:: WHAT THE EXERCISE ASKS ::
Please transcribe every record below exactly as it appears.

:: DATA SUPPLIED ::
•••

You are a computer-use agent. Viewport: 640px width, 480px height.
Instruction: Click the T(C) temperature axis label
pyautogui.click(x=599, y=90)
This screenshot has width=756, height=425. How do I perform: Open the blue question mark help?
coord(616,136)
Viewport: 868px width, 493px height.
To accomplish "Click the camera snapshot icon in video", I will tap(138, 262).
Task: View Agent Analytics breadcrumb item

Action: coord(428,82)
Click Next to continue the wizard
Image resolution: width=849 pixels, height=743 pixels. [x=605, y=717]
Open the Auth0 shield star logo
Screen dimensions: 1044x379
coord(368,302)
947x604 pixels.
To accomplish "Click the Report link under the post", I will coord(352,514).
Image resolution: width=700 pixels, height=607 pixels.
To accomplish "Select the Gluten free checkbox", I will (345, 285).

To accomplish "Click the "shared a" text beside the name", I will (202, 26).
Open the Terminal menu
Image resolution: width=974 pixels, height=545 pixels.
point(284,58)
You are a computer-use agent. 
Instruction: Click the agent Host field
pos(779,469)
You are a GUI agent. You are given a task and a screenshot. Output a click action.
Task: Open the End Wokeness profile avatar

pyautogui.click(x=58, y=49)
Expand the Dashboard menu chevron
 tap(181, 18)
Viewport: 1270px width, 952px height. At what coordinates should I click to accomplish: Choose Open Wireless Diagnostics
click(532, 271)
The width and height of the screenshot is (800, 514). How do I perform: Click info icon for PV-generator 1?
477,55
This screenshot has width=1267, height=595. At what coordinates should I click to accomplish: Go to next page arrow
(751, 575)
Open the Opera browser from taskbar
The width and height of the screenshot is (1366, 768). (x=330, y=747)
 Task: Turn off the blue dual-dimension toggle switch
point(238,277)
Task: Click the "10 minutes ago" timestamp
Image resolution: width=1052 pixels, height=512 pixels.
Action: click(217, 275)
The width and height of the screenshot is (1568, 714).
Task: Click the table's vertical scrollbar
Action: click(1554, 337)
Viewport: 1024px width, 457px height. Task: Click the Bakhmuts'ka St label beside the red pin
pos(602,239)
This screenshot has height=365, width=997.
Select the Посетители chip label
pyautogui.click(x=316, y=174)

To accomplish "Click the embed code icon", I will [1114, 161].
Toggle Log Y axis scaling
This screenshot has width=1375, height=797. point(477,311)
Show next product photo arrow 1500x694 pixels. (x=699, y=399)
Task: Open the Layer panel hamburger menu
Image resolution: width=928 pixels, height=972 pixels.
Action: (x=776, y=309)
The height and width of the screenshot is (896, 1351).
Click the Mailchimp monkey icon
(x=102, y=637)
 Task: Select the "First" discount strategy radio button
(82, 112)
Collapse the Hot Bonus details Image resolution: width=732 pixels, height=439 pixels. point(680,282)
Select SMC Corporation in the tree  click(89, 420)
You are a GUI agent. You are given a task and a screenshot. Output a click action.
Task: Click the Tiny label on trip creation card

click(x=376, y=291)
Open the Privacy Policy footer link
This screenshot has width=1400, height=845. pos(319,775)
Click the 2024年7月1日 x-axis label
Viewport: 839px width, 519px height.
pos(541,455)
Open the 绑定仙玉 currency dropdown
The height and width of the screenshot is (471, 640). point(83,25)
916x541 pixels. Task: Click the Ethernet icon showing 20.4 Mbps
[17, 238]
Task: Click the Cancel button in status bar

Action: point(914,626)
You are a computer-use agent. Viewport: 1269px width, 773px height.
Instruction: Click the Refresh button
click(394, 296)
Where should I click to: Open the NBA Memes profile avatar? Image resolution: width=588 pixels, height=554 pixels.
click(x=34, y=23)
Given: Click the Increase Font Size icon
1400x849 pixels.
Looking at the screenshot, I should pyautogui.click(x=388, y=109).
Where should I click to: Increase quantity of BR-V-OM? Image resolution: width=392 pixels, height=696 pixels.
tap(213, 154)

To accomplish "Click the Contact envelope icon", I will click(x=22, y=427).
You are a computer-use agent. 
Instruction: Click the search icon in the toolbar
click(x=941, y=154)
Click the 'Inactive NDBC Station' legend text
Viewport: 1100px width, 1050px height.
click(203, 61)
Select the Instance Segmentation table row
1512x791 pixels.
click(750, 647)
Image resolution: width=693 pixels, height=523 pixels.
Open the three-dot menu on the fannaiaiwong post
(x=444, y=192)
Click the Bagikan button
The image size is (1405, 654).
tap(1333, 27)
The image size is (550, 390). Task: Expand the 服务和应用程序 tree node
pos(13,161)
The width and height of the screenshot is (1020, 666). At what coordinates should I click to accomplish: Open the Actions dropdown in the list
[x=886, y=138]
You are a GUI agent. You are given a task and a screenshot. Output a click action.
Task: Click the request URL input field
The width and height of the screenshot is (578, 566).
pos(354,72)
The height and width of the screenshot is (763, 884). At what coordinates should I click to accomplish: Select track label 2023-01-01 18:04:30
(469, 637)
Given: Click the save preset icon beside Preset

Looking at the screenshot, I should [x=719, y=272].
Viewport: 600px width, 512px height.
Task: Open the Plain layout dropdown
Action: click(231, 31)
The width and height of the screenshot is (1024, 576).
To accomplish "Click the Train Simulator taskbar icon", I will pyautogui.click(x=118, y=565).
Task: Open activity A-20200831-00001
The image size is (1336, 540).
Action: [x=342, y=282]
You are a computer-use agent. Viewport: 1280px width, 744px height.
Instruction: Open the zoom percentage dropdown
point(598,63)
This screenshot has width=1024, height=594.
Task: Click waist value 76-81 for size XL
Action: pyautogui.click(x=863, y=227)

•••

:: EXPECTED ANSWER ::
You are a computer-use agent. Viewport: 640px width, 480px height.
Instruction: Click the T(C) temperature axis label
pyautogui.click(x=599, y=90)
This screenshot has width=756, height=425. How do I perform: Open the blue question mark help?
coord(616,136)
Viewport: 868px width, 493px height.
To accomplish "Click the camera snapshot icon in video", I will tap(138, 262).
Task: View Agent Analytics breadcrumb item

Action: coord(428,82)
Click Next to continue the wizard
Image resolution: width=849 pixels, height=743 pixels. [x=605, y=717]
Open the Auth0 shield star logo
Screen dimensions: 1044x379
coord(368,302)
947x604 pixels.
To accomplish "Click the Report link under the post", I will coord(352,514).
Image resolution: width=700 pixels, height=607 pixels.
To accomplish "Select the Gluten free checkbox", I will (345, 285).

To accomplish "Click the "shared a" text beside the name", I will (202, 26).
Open the Terminal menu
Image resolution: width=974 pixels, height=545 pixels.
point(284,58)
You are a computer-use agent. 
Instruction: Click the agent Host field
pos(779,469)
You are a GUI agent. You are given a task and a screenshot. Output a click action.
Task: Open the End Wokeness profile avatar

pyautogui.click(x=58, y=49)
Expand the Dashboard menu chevron
 tap(181, 18)
Viewport: 1270px width, 952px height. At what coordinates should I click to accomplish: Choose Open Wireless Diagnostics
click(532, 271)
The width and height of the screenshot is (800, 514). How do I perform: Click info icon for PV-generator 1?
477,55
This screenshot has width=1267, height=595. At what coordinates should I click to accomplish: Go to next page arrow
(751, 575)
Open the Opera browser from taskbar
The width and height of the screenshot is (1366, 768). (x=330, y=747)
 Task: Turn off the blue dual-dimension toggle switch
point(238,277)
Task: Click the "10 minutes ago" timestamp
Image resolution: width=1052 pixels, height=512 pixels.
Action: click(217, 275)
The width and height of the screenshot is (1568, 714).
Task: Click the table's vertical scrollbar
Action: click(1554, 337)
Viewport: 1024px width, 457px height. Task: Click the Bakhmuts'ka St label beside the red pin
pos(602,239)
This screenshot has height=365, width=997.
Select the Посетители chip label
pyautogui.click(x=316, y=174)

To accomplish "Click the embed code icon", I will [1114, 161].
Toggle Log Y axis scaling
This screenshot has width=1375, height=797. point(477,311)
Show next product photo arrow 1500x694 pixels. (x=699, y=399)
Task: Open the Layer panel hamburger menu
Image resolution: width=928 pixels, height=972 pixels.
Action: (x=776, y=309)
The height and width of the screenshot is (896, 1351).
Click the Mailchimp monkey icon
(x=102, y=637)
 Task: Select the "First" discount strategy radio button
(82, 112)
Collapse the Hot Bonus details Image resolution: width=732 pixels, height=439 pixels. point(680,282)
Select SMC Corporation in the tree  click(89, 420)
You are a GUI agent. You are given a task and a screenshot. Output a click action.
Task: Click the Tiny label on trip creation card

click(x=376, y=291)
Open the Privacy Policy footer link
This screenshot has width=1400, height=845. pos(319,775)
Click the 2024年7月1日 x-axis label
Viewport: 839px width, 519px height.
pos(541,455)
Open the 绑定仙玉 currency dropdown
The height and width of the screenshot is (471, 640). point(83,25)
916x541 pixels. Task: Click the Ethernet icon showing 20.4 Mbps
[17, 238]
Task: Click the Cancel button in status bar

Action: point(914,626)
You are a computer-use agent. Viewport: 1269px width, 773px height.
Instruction: Click the Refresh button
click(394, 296)
Where should I click to: Open the NBA Memes profile avatar? Image resolution: width=588 pixels, height=554 pixels.
click(x=34, y=23)
Given: Click the Increase Font Size icon
1400x849 pixels.
Looking at the screenshot, I should pyautogui.click(x=388, y=109).
Where should I click to: Increase quantity of BR-V-OM? Image resolution: width=392 pixels, height=696 pixels.
tap(213, 154)

To accomplish "Click the Contact envelope icon", I will click(x=22, y=427).
You are a computer-use agent. 
Instruction: Click the search icon in the toolbar
click(x=941, y=154)
Click the 'Inactive NDBC Station' legend text
Viewport: 1100px width, 1050px height.
click(203, 61)
Select the Instance Segmentation table row
1512x791 pixels.
click(750, 647)
Image resolution: width=693 pixels, height=523 pixels.
Open the three-dot menu on the fannaiaiwong post
(x=444, y=192)
Click the Bagikan button
The image size is (1405, 654).
tap(1333, 27)
The image size is (550, 390). Task: Expand the 服务和应用程序 tree node
pos(13,161)
The width and height of the screenshot is (1020, 666). At what coordinates should I click to accomplish: Open the Actions dropdown in the list
[x=886, y=138]
You are a GUI agent. You are given a task and a screenshot. Output a click action.
Task: Click the request URL input field
The width and height of the screenshot is (578, 566).
pos(354,72)
The height and width of the screenshot is (763, 884). At what coordinates should I click to accomplish: Select track label 2023-01-01 18:04:30
(469, 637)
Given: Click the save preset icon beside Preset

Looking at the screenshot, I should [x=719, y=272].
Viewport: 600px width, 512px height.
Task: Open the Plain layout dropdown
Action: click(231, 31)
The width and height of the screenshot is (1024, 576).
To accomplish "Click the Train Simulator taskbar icon", I will pyautogui.click(x=118, y=565).
Task: Open activity A-20200831-00001
The image size is (1336, 540).
Action: [x=342, y=282]
You are a computer-use agent. Viewport: 1280px width, 744px height.
Instruction: Open the zoom percentage dropdown
point(598,63)
This screenshot has width=1024, height=594.
Task: Click waist value 76-81 for size XL
Action: pyautogui.click(x=863, y=227)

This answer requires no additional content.